We hear many pilot complaints about the difficulty of calibrating their AOA instrument. The FeelFlight could not be easier. The three AOA outputs are also broadcast with LED lamps in the control module mounted in the instrument panel. Next to each lamp, there is a push switch. It is slightly recessed to prevent accidental pressing. To calibrate Vy, simply trim for this velocity and press the corresponding switch with a pen or pencil. Repeat for Vx and imminent stall. It is that easy.

 

6. Must be precise.

A precise measurement of AOA is essential. FeelFlight uses the vane type of sensor because this is a direct measurement of AOA. The vane turns a magnetic encoder accurate to 1/20 of a degree. In addition, this encoder is weather resistant and extremely reliable.

 

7. Multiple modalities.

Often in equipment such as construction machinery or medical equipment, you will see a warning light blink and accompanied by a synchronized audible beep. This is referred to as “dual-modality.” It greatly enhances the human response to a warning signal. The FeelFlight has the ultimate in modality. It broadcasts visual and audio signals for Vx and imminent stall and “haptic” … the sense of touch. This is a triple sensory modality and is extremely effective. When approaching an imminent stall, the system beeps, blinks, and pulses your index finger to warn you. And these three signals are synchronized with the same pulsing pattern. It is nearly impossible to ignore.

 

These are the seven mandatory criteria to develop the maximum effective instrument for avoiding loss of control. FeelFlight, Inc. has developed such an instrument. It was born from our primary mission – to save lives.

 

GRIP

The FeelFlight Grip has five haptic pins to signal the pilot. In addition, there are four customizable switches. The top switch is often replaced with a four-way trim switch. Note: when the pilot is flying within safe margins, the haptic pins are inactive with no feedback to the pilot.

ANGLE OF ATTACK SENSOR

FeelFlight uses a vane type of sensor. The magnetic encoder has an accuracy of 1/20 degree.

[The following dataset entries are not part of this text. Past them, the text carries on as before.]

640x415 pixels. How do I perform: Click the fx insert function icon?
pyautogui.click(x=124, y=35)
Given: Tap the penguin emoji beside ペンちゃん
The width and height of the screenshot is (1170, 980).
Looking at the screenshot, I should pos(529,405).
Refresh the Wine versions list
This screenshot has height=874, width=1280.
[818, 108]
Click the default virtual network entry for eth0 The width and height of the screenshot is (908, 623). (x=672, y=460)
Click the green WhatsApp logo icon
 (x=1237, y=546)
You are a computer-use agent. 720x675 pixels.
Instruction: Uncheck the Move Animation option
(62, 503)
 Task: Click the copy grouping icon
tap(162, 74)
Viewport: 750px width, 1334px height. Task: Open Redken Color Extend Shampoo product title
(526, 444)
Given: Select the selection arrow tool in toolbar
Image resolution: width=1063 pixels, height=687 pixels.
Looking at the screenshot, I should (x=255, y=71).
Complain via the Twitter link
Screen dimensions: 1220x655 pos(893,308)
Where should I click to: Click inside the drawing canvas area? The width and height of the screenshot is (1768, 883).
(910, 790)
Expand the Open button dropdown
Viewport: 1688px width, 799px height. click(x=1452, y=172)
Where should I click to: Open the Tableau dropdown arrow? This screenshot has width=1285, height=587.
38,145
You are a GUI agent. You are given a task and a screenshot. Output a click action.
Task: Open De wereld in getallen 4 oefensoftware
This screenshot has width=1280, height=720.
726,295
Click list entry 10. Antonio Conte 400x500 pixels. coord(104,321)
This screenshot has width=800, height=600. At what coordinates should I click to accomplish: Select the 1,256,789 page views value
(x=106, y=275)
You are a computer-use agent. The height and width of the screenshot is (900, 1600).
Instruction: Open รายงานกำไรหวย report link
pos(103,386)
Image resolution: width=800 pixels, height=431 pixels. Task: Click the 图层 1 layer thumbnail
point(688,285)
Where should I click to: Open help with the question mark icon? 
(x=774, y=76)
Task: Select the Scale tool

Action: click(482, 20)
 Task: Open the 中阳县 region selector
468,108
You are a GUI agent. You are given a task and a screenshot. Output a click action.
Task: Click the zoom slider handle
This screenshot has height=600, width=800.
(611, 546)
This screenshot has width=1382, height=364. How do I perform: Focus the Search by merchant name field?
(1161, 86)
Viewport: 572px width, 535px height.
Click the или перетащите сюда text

This precision is required for discrete Vy and Vx feedback.

CONTROL MODULE FRONT.

The FeelFlight control module has three vertical LED lamps that signal Vy, Vx, and stall. These values are easily calibrated by pressing the accompanying recessed switch. There are also left and right LEDs—these signal inclination.

CONTROL MODULE BACK.

The back of the control module has the inputs and outputs. The FeelFlight will power two grips. In addition, the switches on the grip are easily connected to your device (PTT, etc.) by the brass connectors labeled S1, S2 and S3.

BASIC KIT

The basic FeelFlight kit comes with everything required to install one FeelFlight Grip. This includes hardware, cables, and a heavy gauge inspection plate for mounting the AOA sensor.